ESTRATTO DEL TESTO:
____
Via, via, dottore... La storia non è il suo forte. Vediamo allora se è più agguerrito nella logica. E perciò le prepongo lo stesso quesito che proposi al professore Scremin nel contraddittorio che sostenni con lui a Montecatini Terme.

I papi quando hanno incitato i cattolici alla guerra contro gli eretici o i musulmani, per la salvezza della fede o la liberazione del sepolcro di Cristo, hanno sempre detto ch’erano inspirati dallo Spirito Santo. Tanto vero che i crociati si scagliavano all’attacco al grido di «Dio lo vuole».

Ora le ipotesi sono due: o i papi mentivano, erano impostori, e non è vero che lo Spirito Santo abbia parlato e parli con la bocca di un papa; o pure i pontefici dicevano la verità e in questo caso era proprio lo Spirito Santo che incitava a massacrare gl’infedeli. Ma lo Spirito Santo è una persona della trinità divina. Un’altra persona della stessa trinità, Cristo, ha detto agli uomini che non debbono ammazzarsi. E allora? In Dio v’è contraddizione, esiste opposizione fra le persone che lo compongono e che sono fermate con la medesima sostanza ed hanno la stessa volontà e lo stesso pensiero. Una parte di Dio ci dice che non dobbiamo mai uccidere altri uomini ma amare tutti e perdonare ai nemici.

Un’altra parte di Dio c’impone di armarci e scannare gli uomini che seguono Maometto, Mani o Calvino. E noi a chi dobbiamo credere? A chi siamo tenuti ad ubbidire?
____
ESTRATTI DEI DATI:
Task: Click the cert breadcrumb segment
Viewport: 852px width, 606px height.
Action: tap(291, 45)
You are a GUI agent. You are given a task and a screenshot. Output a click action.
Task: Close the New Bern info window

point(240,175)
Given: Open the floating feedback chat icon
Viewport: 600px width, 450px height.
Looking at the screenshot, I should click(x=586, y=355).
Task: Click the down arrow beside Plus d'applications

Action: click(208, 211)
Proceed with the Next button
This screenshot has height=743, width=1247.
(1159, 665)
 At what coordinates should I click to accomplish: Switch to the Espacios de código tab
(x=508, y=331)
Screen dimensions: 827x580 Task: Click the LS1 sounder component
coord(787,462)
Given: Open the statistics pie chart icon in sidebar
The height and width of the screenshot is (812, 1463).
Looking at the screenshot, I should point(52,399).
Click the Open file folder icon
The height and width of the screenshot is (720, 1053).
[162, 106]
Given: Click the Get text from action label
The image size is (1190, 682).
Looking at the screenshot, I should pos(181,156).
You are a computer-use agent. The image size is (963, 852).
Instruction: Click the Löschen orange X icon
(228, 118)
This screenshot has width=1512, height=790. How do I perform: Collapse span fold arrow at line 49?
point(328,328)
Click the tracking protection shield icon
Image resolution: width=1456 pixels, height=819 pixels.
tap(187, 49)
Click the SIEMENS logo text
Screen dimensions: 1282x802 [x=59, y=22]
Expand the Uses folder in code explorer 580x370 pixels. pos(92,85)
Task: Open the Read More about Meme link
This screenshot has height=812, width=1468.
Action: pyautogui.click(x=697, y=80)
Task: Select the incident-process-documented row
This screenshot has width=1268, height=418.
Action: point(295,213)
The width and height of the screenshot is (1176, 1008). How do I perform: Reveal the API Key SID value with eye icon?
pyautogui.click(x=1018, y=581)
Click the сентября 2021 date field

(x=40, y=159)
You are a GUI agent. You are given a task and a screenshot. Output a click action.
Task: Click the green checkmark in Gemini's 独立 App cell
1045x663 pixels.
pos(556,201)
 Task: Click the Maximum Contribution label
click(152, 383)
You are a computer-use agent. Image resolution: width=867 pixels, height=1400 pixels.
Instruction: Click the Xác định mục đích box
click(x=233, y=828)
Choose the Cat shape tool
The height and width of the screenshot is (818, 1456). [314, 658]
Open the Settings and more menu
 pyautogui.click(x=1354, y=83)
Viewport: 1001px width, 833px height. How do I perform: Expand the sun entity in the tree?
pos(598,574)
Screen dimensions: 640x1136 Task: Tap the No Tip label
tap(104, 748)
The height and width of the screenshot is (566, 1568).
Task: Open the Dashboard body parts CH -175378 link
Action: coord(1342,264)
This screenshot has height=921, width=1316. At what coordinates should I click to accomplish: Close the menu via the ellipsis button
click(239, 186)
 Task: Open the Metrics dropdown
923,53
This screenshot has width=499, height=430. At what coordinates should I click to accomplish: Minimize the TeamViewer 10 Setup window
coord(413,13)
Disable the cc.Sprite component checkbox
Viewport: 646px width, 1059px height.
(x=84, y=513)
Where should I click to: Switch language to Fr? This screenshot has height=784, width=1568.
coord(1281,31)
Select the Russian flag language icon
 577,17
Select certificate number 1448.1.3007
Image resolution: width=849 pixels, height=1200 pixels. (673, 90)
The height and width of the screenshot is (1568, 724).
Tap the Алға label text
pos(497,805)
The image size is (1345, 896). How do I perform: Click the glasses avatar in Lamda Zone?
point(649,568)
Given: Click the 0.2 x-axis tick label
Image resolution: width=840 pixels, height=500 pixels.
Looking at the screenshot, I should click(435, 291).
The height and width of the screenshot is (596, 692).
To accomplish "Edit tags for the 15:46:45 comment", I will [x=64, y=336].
____
ESERCIZI:
#1 Puoi riassumere in due frasi il brano sui papi e lo Spirito Santo?
#2 Puoi riprendere il brano sui papi e lo Spirito Santo dal punto in cui si interrompe?

RISPOSTE PER ESERCIZIO:
#1 Chi parla ripropone a un dottore il quesito già posto al professore Scremin a Montecatini Terme: i papi, incitando alla guerra contro eretici e musulmani, dicevano di essere ispirati dallo Spirito Santo, quindi o mentivano o era davvero lo Spirito Santo a incitare al massacro degli infedeli. Poiché Cristo, altra persona della stessa trinità, ha detto agli uomini di non uccidersi, in Dio vi sarebbe contraddizione, e chi parla chiede a quale delle due parti si debba credere e ubbidire.

#2
Come Stirner, come Nietzsche, come Ibsen, io voglio che l’individuo sia libero e forte. Penso che se considero la mia libertà un diritto, cioè una facoltà che gli altri mi riconoscono, una concessione che la società mi elargisce e mi assicura di rispettare, allora non preparo la difesa della mia libertà, e se la società vuole ritirare il beneficio accordatomi può farlo impunemente. Invece se stimo la mia libertà una mia proprietà, come dice Stirner, ossia qualche cosa che conquisto e conservo mediante la mia potenza personale, cerco sviluppare al massimo le mie forze fisiche, intellettuali, volitive e mi trovo pronto, in ogni istante, a resistere a colui o a coloro che bramano sopraffarmi.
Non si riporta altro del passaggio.